Unfortunately, Bill's company is stuck with a dysfunctional business model that could prove to be fatal. This week, Ford implemented another dose of emergency medicine -- a 20 percent cut in fourth-quarter production. That comes only months after Ford announced grueling retrenchment plans -- closure of 14 production plants and elimination of 30,000 jobs by 2012. Ford is trying to buy breathing space until it can get crisper production systems in place and better products on the market.
Ford is losing market share and money. In 1995, 25 percent of cars sold in America were Ford products. This year, Ford's share is down to less than 19 percent. So far in 2006, the company has lost $1.5 billion.
The current business model of Ford and its crosstown rival, General Motors, is not sustainable. It was built on producing and selling gasoline-chugging vehicles that fewer people can afford to own. In their defense, Ford and GM plead that $3-per-gallon gasoline could not have been predicted. That's believable ... but only if the companies' planners had chosen to disregard the increasing twitchiness of an oil market stretched by high demand and chronic trouble in oil producing regions.
No one expects company executives to be seers, but enough questions had been raised about the dodgy prospects for cheap gasoline to have warranted a faster change of course in Detroit. Japanese automakers have already thought of this -- their manufacturing plants are flexible enough to ramp the production of different models up and down in response to market changes.

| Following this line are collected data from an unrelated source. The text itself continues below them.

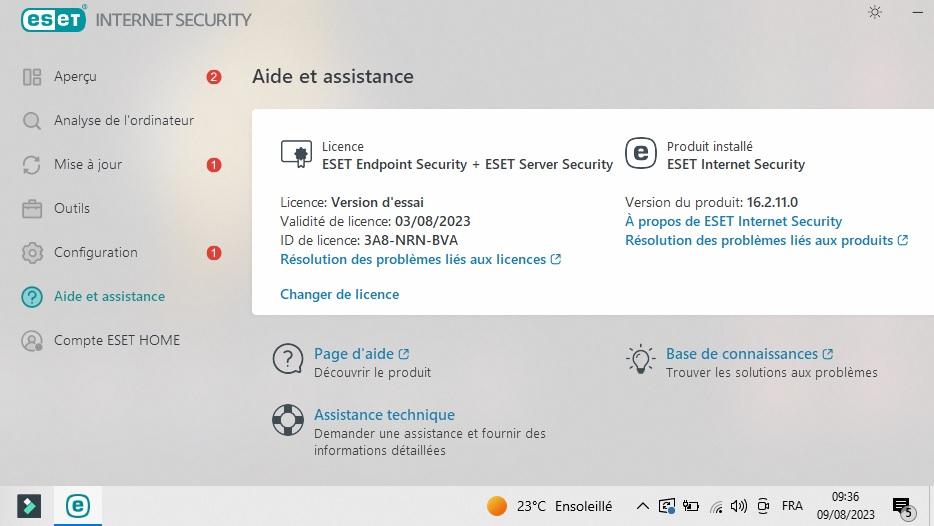The image size is (934, 526).
Task: Expand the hidden system tray icons chevron
Action: pyautogui.click(x=642, y=506)
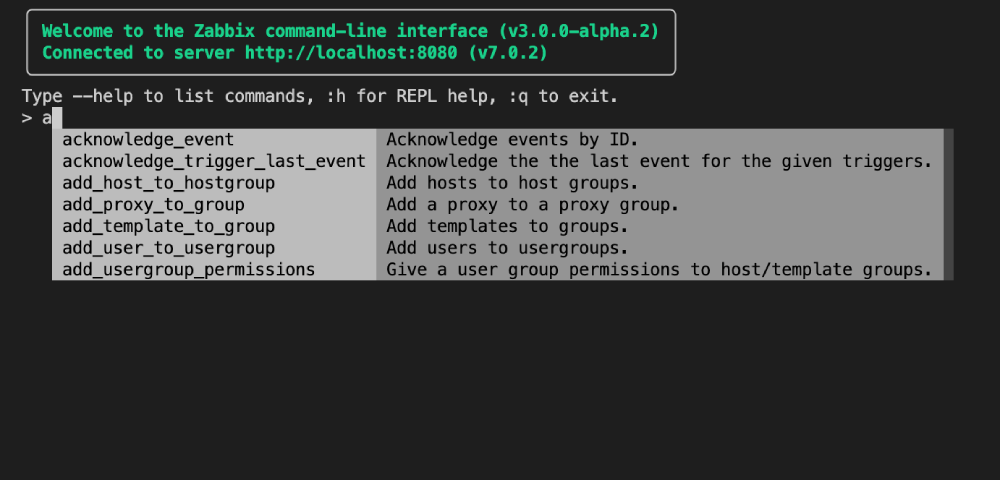This screenshot has width=1000, height=480.
Task: Click the "Acknowledge events by ID." description
Action: click(x=512, y=139)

Detroit's clunky business model is a lemon that is souring prospects for domestic automakers in multiple ways, says Jim Womack, president of the Lean Enterprise Institute, a think tank focused on manufacturing efficiency. One defect is an inferior product development system for moving high-quality, gotta-have models from designers' heads to the showrooms. Others, according to Womack, include management bureaucracies that asphyxiate innovation, too many confusing brands, and customer service that isn't.
Not that the Japanese automakers are immune from screw-ups. Toyota recently was forced to recall 1 million vehicles worldwide to correct a steering problem. The Japanese manufacturing system, however, seems better calibrated for an uncertain business climate that is likely to remain so as long as cars run on petroleum products.
None of this would come as a surprise to Bill Ford. Since the day he moved into the CEO's office, he has known that cheap gas is likely a thing of the past, and has called for the country to plan ahead accordingly. It's time to consider really big ideas, such as a grand bargain that would give automakers some relief from "legacy" benefit costs and some retooling incentives, in exchange for tough fuel economy standards and much greater use of non-petroleum fuels.
Many of Ford's and GM's wounds are self-inflicted. The fate of both companies is largely in their hands. But a spin-off benefit of a strategic energy policy that reduces oil dependence would be improving the odds that both of these American icons can leave the corporate infirmary and return to health.